What is the definition of $\infty$

Question

I saw in a note that say $\infty$ is not a real number, and there is no interval of the form $(a, \infty]$? So what is the definintion of $\infty$?

Answer 1

The symbol "$\infty$" is part of the ordinary mathematical alphabet. Like many other symbols in the mathematical alphabet, it has various uses. There is no standalone definition of $\infty$. There are, however, precise definitions of various expressions that use the letter $\infty$.

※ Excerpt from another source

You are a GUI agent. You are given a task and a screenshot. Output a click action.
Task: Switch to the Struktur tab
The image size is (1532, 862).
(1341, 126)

In particular, in analysis, there is a definition of what is meant by the interval $(a,\infty)$. Note that there is nothing peculiar about the fact that there is no standalone definition of $\infty$, while some expressions that use $\infty$ have a clear conventional meaning. There is no standalone definition of $a$ either, or of $($.

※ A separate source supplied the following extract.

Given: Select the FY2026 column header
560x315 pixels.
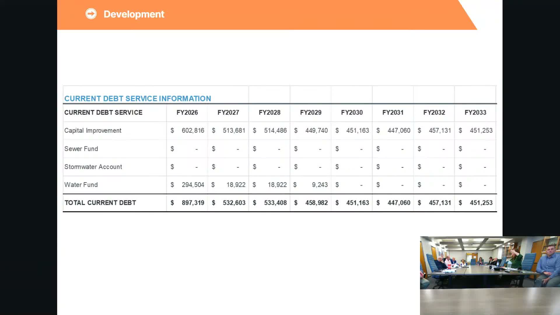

Comment: Perhaps the following analogy will be useful. Suppose that we have written a program that finds, for any $n$, the $n$-th decimal digit of $\pi$. Then the command "Print $[17, 42]$" might mean print all the digits from the $17$-th to the $42$-th, inclusive. The command "Print $[17, 42)$" could be used to mean print from the $17$-th (inclusive) to the $42$-th (exclusive). And if we wanted to print all the digits from the $17$-th on, we might issue the command "Print $[17,\infty)$". But the command "Print $[17,\infty]$ would make no sense, no reasonable meaning can be assigned to the phrase "the $\infty$-th digit of $\pi$."

Answer 2

There are a variety of different concepts of infinity in mathematics. When used in interval notation of this kind, something like $(5,\infty)$ means the set of all real numbers greater than $5$. Similarly $[5,\infty)$ means the set of all real numbers greater than or equal to $5$.

Answer 3

You could also use $\infty$ as the point that compactifies $\mathbb{C}.$ Thus, it is convenient to use the point at infinity when constructing the Riemann sphere. So, in topology, it is used to compactify certain topological spaces.